Home 家
This series of wiki pages are originally from http://wiki.cs.utexas.edu/rvdg/HowToOptimizeGemm.
本系列的 wiki 页面最初来自 http://wiki.cs.utexas.edu/rvdg/HowToOptimizeGemm。
Copyright by Prof. Robert van de Geijn (rvdg@cs.utexas.edu).
Robert van de Geijn 教授 (rvdg@cs.utexas.edu) 版权所有。
Adapted to Github Markdown Wiki by Jianyu Huang (jianyu@cs.utexas.edu).
改编自 Github Markdown Wiki,作者是 Jianyu Huang (jianyu@cs.utexas.edu)。
- The GotoBLAS/BLIS Approach to Optimizing Matrix-Matrix Multiplication - Step-by-Step
优化矩阵-矩阵乘法的 GotoBLAS/BLIS 方法 - 逐步 - NOTICE ON ACADEMIC HONESTY
学术诚信通知 - References 引用
- Set Up 建立
- Step-by-step optimizations
分步优化 -
Computing four elements of C at a time
一次计算 C 的 4 个元素 -
Computing a 4 x 4 block of C at a time
一次计算一个 4 x 4 的 C 块 - Acknowledgement 确认
The GotoBLAS/BLIS Approach to Optimizing Matrix-Matrix Multiplication - Step-by-Step
优化矩阵-矩阵乘法的 GotoBLAS/BLIS 方法 - 逐步
This page leads one, step by step, through the optimization of
matrix-matrix multiplication. For now, it is assumed that the
reader has a Linux account on an Intel processor based computer. We will use
the gcc compiler as part of the exercise.
本页将逐步介绍如何优化矩阵-矩阵乘法。目前,假设读者在基于 Intel 处理器的计算机上拥有 Linux 帐户。我们将使用 gcc 编译器作为练习的一部分。
Please send comments to rvdg@cs.utexas.edu.
请将评论发送至 rvdg@cs.utexas.edu。
If you use these materials for a class project, you MUST disclose where you found this information. You will risk being accused of academic dishonesty otherwise...
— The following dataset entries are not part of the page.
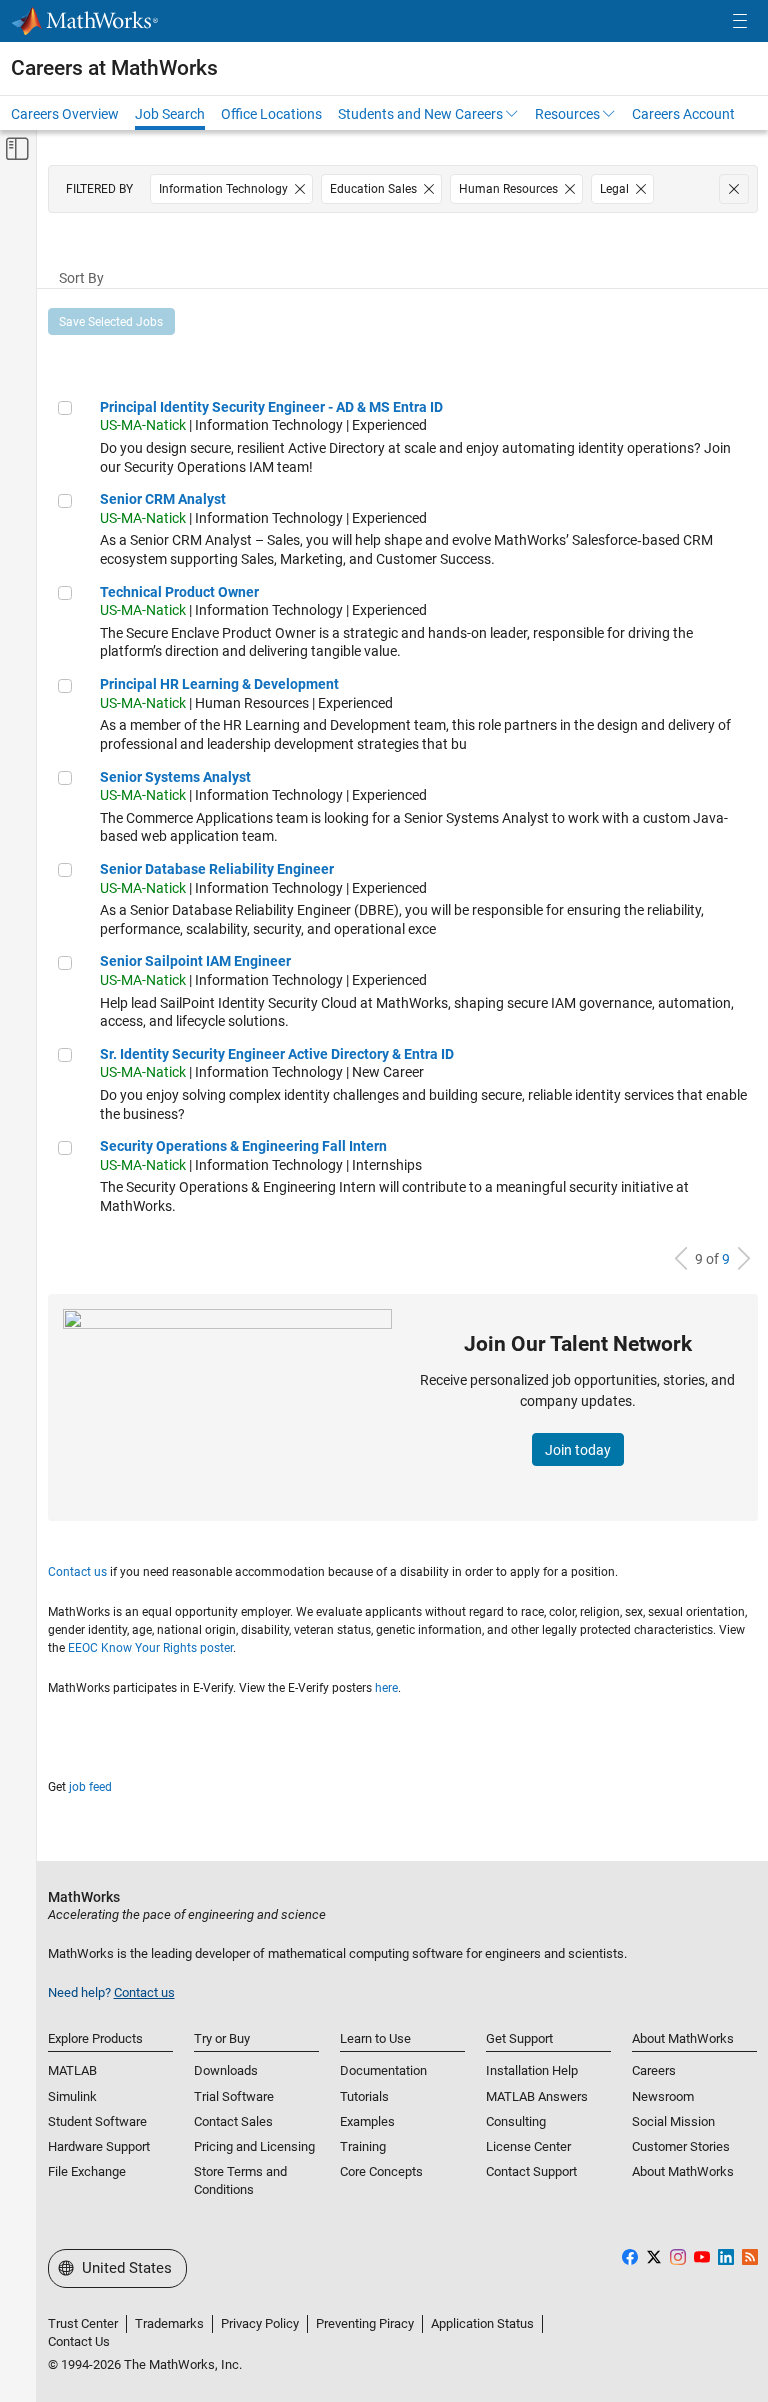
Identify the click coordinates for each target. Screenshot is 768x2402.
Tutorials (364, 2096)
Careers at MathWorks (114, 68)
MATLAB (72, 2070)
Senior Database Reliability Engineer (217, 869)
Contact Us (79, 2341)
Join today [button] (578, 1450)
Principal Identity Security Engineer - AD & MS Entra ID (271, 407)
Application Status (482, 2323)
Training (363, 2146)
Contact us (77, 1572)
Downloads (226, 2070)
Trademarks (169, 2323)
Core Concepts (381, 2171)
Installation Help (532, 2070)
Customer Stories (681, 2146)
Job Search (170, 114)
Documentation (383, 2070)
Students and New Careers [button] (420, 114)
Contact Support (531, 2171)
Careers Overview (65, 114)
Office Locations (271, 114)
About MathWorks (683, 2171)
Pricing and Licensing (254, 2146)
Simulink (72, 2096)
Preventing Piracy (365, 2323)
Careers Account (683, 114)
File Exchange (87, 2171)
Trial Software (234, 2096)
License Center (528, 2146)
如果你将这些材料用于课堂项目,你必须披露你在哪里找到这些信息。否则,您将面临被指控学术不诚实的风险......
This work is based on two publications. You will want to read these when you are done with this exercise. If you use information on this page in other research, please reference these papers.
这项工作基于两份出版物。完成此练习后,您将需要阅读这些内容。如果您在其他研究中使用此页面上的信息,请参考这些论文。
-
Anatomy of high-performance matrix multiplication. Kazushige Goto, Robert A. van de Geijn. ACM Transactions on Mathematical Software (TOMS), 2008.
高性能矩阵乘法剖析。Kazushige Goto, Robert A. van de Geijn.ACM 数学软件汇刊 (TOMS),2008 年。(Available without charge at the following site: http://www.cs.utexas.edu/users/flame/FLAMEPublications.html)
(可在以下网站免费获得:http://www.cs.utexas.edu/users/flame/FLAMEPublications.html) -
BLIS: A Framework for Rapidly Instantiating BLAS Functionality. Field G. Van Zee, Robert A. van de Geijn. ACM Transactions on Mathematical Software (TOMS), 2015.
BLIS:用于快速实例化 BLAS 功能的框架。菲尔德 G. Van Zee,罗伯特 A. 范德盖恩。ACM 数学软件汇刊 (TOMS),2015 年。(Available without charge at the following site: http://www.cs.utexas.edu/users/flame/FLAMEPublications.html)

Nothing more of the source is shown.